En realidad, es un drama íntimo sobre un amor sacrificado a los intereses del poder, desarrollado, eso sí, en un contexto que evoca el esplendor de una civilización de la que se estaba descubriendo un legado indescifrable, supersticioso, ritual y espectacular. La grandeza de Verdi consiste en no integrar los dos planos individual y colectivo de la obra, sino en simplemente superponerlos.
Más allá de esas escenas de masas tan fáciles de caricaturizar, hay que insistir que esta es una obra que expresa, ante todo, el amor, los celos, la nostalgia y la humillación de unos personajes encerrados en alcobas, en parajes clandestinos, en la oscuridad de la noche o entre las piedras de la propia tumba. En los claroscuros de esos espacios íntimos reside la auténtica grandeza de esta obra portentosa.
Pero será inevitable, por mucho que insistamos en lo contrario, que muchos admiren estrictamente lo aparatoso, lo grandioso y lo espectacular. Y el hecho de que Aida sea, también, ese despliegue de oropeles debe haber favorecido, sin duda, que se haya convertido en la ópera más popular de la lírica italiana, y casi en una auténtica fiesta.
Su regreso al Teatro Real quiere ser, en el fondo, eso: una fiesta de autohomenaje en ocasión del 25 aniversario de su reinauguración. Esta Aida que en 1998 dirigió Hugo de Ana fue uno de los espectáculos emblemáticos de las primeras temporadas de aquel Teatro Real recién reconvertido en teatro de ópera. El mismo director de escena readaptó aquella gigantesca producción y la convirtió, en 2018, en una brillante producción de repertorio.
Para el Teatro Real es imprescindible disponer de una producción de repertorio de un título como Aida, sobre todo cuando, además, en su día, la institución hizo el esfuerzo de dotarse de una de las puestas en escena más espectaculares que existen de la ópera de Verdi. Las producciones de repertorio se reponen regularmente, y los teatros amortizan su inversión a lo largo de décadas.

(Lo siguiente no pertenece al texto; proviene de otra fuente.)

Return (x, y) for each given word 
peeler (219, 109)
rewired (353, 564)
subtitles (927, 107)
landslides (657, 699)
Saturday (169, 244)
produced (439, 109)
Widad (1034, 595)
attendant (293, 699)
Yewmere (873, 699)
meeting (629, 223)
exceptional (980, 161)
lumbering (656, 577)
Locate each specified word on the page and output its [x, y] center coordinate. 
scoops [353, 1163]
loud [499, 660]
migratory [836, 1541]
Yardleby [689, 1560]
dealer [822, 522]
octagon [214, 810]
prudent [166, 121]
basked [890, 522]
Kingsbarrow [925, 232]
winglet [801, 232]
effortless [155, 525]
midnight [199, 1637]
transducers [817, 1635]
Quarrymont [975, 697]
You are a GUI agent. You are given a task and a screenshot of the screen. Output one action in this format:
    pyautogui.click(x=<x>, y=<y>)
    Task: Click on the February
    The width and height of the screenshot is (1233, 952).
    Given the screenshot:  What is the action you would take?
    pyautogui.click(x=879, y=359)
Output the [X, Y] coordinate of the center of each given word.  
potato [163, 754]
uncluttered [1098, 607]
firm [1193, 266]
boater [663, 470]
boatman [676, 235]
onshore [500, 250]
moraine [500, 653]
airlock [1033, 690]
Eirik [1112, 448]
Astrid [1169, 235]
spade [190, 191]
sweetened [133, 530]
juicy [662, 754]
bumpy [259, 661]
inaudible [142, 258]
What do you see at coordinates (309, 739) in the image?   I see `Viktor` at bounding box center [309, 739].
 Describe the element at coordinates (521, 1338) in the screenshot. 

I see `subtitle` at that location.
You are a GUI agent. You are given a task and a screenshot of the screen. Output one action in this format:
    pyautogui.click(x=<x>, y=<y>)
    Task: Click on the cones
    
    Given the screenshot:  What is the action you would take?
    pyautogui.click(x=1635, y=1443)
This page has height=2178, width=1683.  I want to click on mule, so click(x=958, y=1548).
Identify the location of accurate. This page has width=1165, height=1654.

Un buen ejemplo, también con Aida, es la puesta en escena de Sonja Frisell para el Metropolitan neoyorkino, que se estrenó hace treinta y cuatro años y se ha repuesto en más de diecisiete temporadas.
El Teatro Real, en cambio, estrenó su producción de Aida hace veinticuatro años y la ha repuesto, incomprensiblemente, en dos únicas ocasiones. Es una anomalía que corregiremos parcialmente esta temporada con varias compañías de cantantes extraordinarios que vindicarán sobradamente el retorno del espectáculo.
Conscientes de que, de la misma manera que los teatros deben tener un discurso artístico que mire al futuro con decisión y valentía, también es crucial, de vez en cuando, tomar conciencia de nuestros orígenes: saber de dónde venimos, nos guste o no. Y esta monumental —y también bellísima— Aida patrimonial del Teatro Real lo deja muy claro.